I have a trail version of data robot. I have the following questions.
1)After building model in DataRobot, can I convert into either pmml or pickle an score it externally ?
2)How to create the final features used by the final model if I need to score the model externally ?
3)I did read about DataRobot prime where you can download the model as jar file. How do I do that using the trial version ?
Thanks,
PK
Hi PK,
I've responded to your comment touching all of these topics similarly in your other thread here:
Thanks for the response!
I have further few questions.
1)Can I prevent autofeature creation while creating models in Data Robot ? ie use features as it is and not create extra new features as part of feature engineering
2)How do I run single model instead of automl.Say I want to run a xgboost and not any other model. How do I do that ? Is it possible ?
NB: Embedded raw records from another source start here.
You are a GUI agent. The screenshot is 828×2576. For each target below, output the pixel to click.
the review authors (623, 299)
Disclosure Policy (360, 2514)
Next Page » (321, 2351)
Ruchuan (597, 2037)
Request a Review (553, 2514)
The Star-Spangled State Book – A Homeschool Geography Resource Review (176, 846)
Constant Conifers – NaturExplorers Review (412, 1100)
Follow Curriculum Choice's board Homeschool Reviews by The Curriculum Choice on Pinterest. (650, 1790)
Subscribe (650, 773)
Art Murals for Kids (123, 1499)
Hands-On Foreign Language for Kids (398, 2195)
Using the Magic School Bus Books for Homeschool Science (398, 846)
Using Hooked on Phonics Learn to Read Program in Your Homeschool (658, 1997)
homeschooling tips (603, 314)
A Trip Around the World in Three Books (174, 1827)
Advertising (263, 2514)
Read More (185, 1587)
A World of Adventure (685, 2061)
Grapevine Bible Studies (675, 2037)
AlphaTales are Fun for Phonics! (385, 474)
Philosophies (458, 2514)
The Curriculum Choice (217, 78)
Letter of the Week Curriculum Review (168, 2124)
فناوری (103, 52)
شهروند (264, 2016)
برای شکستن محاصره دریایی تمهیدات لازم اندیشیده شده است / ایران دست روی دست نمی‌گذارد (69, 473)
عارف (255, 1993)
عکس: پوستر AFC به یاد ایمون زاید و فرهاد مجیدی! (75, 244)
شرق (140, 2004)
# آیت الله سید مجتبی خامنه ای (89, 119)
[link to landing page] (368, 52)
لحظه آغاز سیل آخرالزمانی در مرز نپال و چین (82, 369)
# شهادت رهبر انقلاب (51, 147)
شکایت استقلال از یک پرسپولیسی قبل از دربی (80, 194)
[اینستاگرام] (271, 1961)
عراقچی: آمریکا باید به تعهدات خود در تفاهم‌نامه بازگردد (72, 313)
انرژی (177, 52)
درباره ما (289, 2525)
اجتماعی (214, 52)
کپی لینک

3)Do you have examples of java jar files as part of model export. Can you please give me any examples of documents regarding this ?
4)Regarding scoring again ie "Standalone scoring engine" as in DataRobot document wiki, Can you please point or give me an example ?
5)Regarding scoring again ie "Spark scoring as in DataRobot document wiki, Can you please point or give me an example ?
What are the differences between 3,4,5 ? We are trying to understand DataRobot and this will help us understanding this more.
Regards,
PK
No problem PK.
Thanks!!
I have few follow up questions
1)Regarding downloading the model as a jar file and scoring outside , if the a particular feature
was created while creating the model using automatic feature creation say feature1= feature2*sqrt(feature3) ,
would this new feature be created automatically when using the jar file while scoring ?
2)Can you please give an example of python scoring too or point ot some documentation on this ?
3)Were any performance issues noted when using java jar files ? This is because when we use blended models or ensembles then
would not jar file size increase ?What's the maximum size of the jar file that would be created ?
We are looking and evaluating Data Robot and trying to understand its nuances and hence these questions .
Regards,
PK
It might be worthwhile setting up a call with your team and one of our account teams to better understand your needs and how we can partner up to solve them together.
Thanks for the replies.
I have one more question regarding the features created by Datarobot automated feature engineering.
If I need to know how features are constructed say just for example: feat1= feat2*(feat3) . Then How would I access this information as I might need to document this as part of regulatory and mandatory requirements. I will need to document the feature construct or the formulae.
Thanks
PK
Hi PK -
DataRobot shows blueprints of what is going on within the data prep and training/scoring pipeline for a DataRobot model. If features are created using some of the more advanced feature discovery methods inside DataRobot, for example, aggregates derived from joining multiple tables, the lineage of those features is available to see as well. As far as documents and regulatory requirements, for each model inside DataRobot, you can create compliance documentation. This documentation can be templated as well, so you can construct a specific template for DataRobot to populate per your reporting needs as well. There isn't a sample on the community of a compliance document, although you can see the blueprints and the doc is referenced in this article as well. https://community.datarobot.com/t5/resources/describing-and-evaluating-models/ta-p/1491
Thanks once again.
But would blueprint give me the level of details like say for feat1 if feat1 is constructed as feat1= feat2*(feat3) ?Would it display this formulae as feat2*(feat3) ?
Regards,
PK
The blueprint would tell you things like one hot encoding was used or missing values were imputed, with links to documentation as to how. Leveraging automated feature discovery, where we might have the sum(last 7 days of sales) is shown in a feature lineage graph; which dataset(s) were used and how the data was used to construct the feature.